Context about change of plans...

A few weeks ago, I had an interview for a React Frontend Developer. They wanted me to write a calculator app in 2 hours starting from scratch. I thought that it would be easy, but I was dumbfounded. I have not developed in React in almost six months, and my brain memory was still in Svelte-world. I was able to make the calculator app in two hours, but it was not satisfactory. And, wouldn't you know but I obviously did not get the job. It was that moment I realized I need to take this seriously.

So, I'm pivoting to practicing what I think I know, and what's prominently on my resume. Looking at my public projects, I don't have any significant React, Golang (maybe), or AWS projects. I'm changing that by trying to make a React app hosted in AWS. And so it begins...

Problem 1: AWS Blocked me?

  • Problem: AWS blocked me?
  • Solution: Just contact them LOL

I begin with my weakness: cloud infrastructure. I know AWS stuff, but I am missing a lot of knowledge in-between that serve as "aha" moments for me. I took for granted the abstractions provided at work, so I only need to think about "connecting major services". Now, I only have me, the internet, AWS' not-so-beginner-friendly and differing-opinion docs, and a few guys I want to find who did the exact things I'm trying.

And it went on a bad start. I was trying to make resources, every attempt failing. So I went to provision resources manually, launching my own service, and it never leaves the desired state. This went for two days.

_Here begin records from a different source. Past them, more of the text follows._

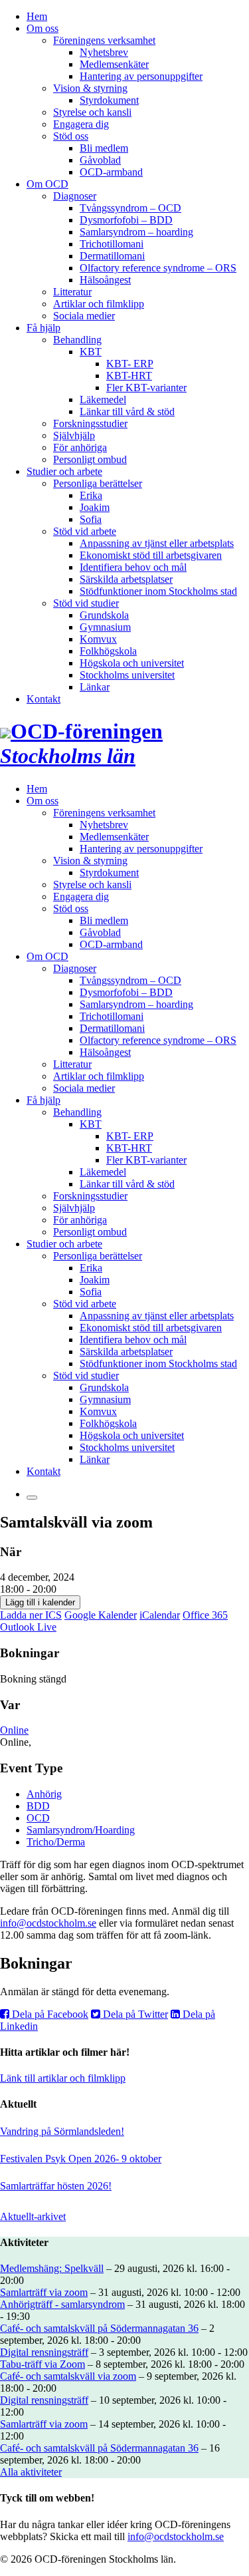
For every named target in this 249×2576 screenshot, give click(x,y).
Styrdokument (109, 100)
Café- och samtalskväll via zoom (68, 2376)
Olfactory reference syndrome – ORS (158, 267)
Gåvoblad (100, 160)
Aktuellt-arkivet (33, 2216)
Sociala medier (84, 315)
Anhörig (44, 1794)
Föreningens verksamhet (104, 40)
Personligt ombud (90, 459)
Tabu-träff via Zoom (42, 2364)
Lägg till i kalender (40, 1602)
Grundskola (104, 615)
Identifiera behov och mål (133, 567)
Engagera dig (81, 124)
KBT (91, 351)
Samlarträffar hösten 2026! (56, 2185)
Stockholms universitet (127, 675)
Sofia (91, 519)
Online (14, 1730)
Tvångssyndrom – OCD (130, 208)
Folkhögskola (108, 651)
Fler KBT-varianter (146, 387)
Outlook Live (28, 1627)
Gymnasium (105, 627)
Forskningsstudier (90, 423)
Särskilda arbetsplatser (126, 579)
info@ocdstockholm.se (48, 1923)
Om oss (42, 28)
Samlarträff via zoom (44, 2292)
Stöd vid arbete (84, 531)
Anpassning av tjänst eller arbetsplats (157, 543)
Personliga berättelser (97, 483)
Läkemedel (103, 399)
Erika (91, 495)
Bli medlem (104, 148)
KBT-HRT (129, 375)
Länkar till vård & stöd (127, 411)
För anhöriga (80, 447)
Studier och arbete (64, 471)
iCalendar (159, 1615)
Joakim (95, 507)
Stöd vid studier (86, 603)
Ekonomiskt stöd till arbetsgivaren (151, 555)
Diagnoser (74, 196)
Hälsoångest (105, 279)
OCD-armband (111, 172)
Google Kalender (100, 1615)
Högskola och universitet (132, 663)
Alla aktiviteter (31, 2472)
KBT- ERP (129, 363)
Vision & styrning (90, 88)
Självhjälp (74, 435)
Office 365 (205, 1615)
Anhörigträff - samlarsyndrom (62, 2304)
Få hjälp (43, 327)
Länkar (95, 687)
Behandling (77, 339)
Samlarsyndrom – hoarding (136, 232)
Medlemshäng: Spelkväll (52, 2268)
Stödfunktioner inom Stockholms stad (158, 591)
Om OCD (47, 184)
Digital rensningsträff (44, 2352)
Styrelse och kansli (92, 112)
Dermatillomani (112, 255)
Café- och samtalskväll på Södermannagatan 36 (99, 2328)
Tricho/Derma (56, 1842)
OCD (38, 1818)
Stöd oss (70, 136)
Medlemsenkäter (114, 64)
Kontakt (43, 699)
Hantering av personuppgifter (141, 76)
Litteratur (72, 291)
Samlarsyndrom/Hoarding (81, 1830)
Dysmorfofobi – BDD (126, 220)
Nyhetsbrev (104, 52)
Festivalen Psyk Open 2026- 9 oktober (80, 2158)
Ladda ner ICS (31, 1615)
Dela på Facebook (48, 2014)
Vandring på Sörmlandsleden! (62, 2131)
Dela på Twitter (134, 2014)
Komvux (98, 639)
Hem (37, 16)
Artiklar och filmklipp (98, 303)
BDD (38, 1806)
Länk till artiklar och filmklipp (62, 2078)
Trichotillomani (111, 243)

Only when I provisioned a task did I see the 400 error status that I was blocked.

So AWS blocked me???

That blocked me for two days, but setting up a basic ECS on Fargate service, just like at work, was a struggle. I think I could easily do this by manually provisioning it, but I wanted to do it the CDK way.

Problem 2: ECR access

  • Problem: Can't access ECR from ECS Task
  • Solution:
    • Initial solution was to use NAT gateway, and I did not intend that
    • Later solution was to use the VPC endpoints that I have hooked up on the wrong subnet. The current subnet my applications were running were in the private subnet with egress, but the Gateway endpoint for S3 (used for pulling the image), was in the private ISOLATED subnet. The ECS tasks were not in that subnet.

So, here's a link to the infrastructure diagram I wrote in Notion.

If the diagram has not changed, I have a github repository, which should has a Github Action that pushes a Docker image to AWS ECR, AWS' docker image repository. I want my ECS services to pull images from that repository. I knew it was not gonna be simple because my ECS service was in a VPC. I knew there were things like Private Links and IAM permissions involved just to do this thing I want. I could serve my ECS on a public subnet, but that would not reflect how businesses should do.

Here's our first error in the Task pulling from ECR:

ResourceInitializationError: unable to pull secrets or registry auth: execution resource retrieval failed: unable to retrieve ecr registry auth: service call has been retried 3 time(s): RequestError: send request failed caused by: Post "https://api.ecr.us-west-2.amazonaws.com/": dial tcp 34.223.25.165:443: i/o timeout. Please check your task network configuration.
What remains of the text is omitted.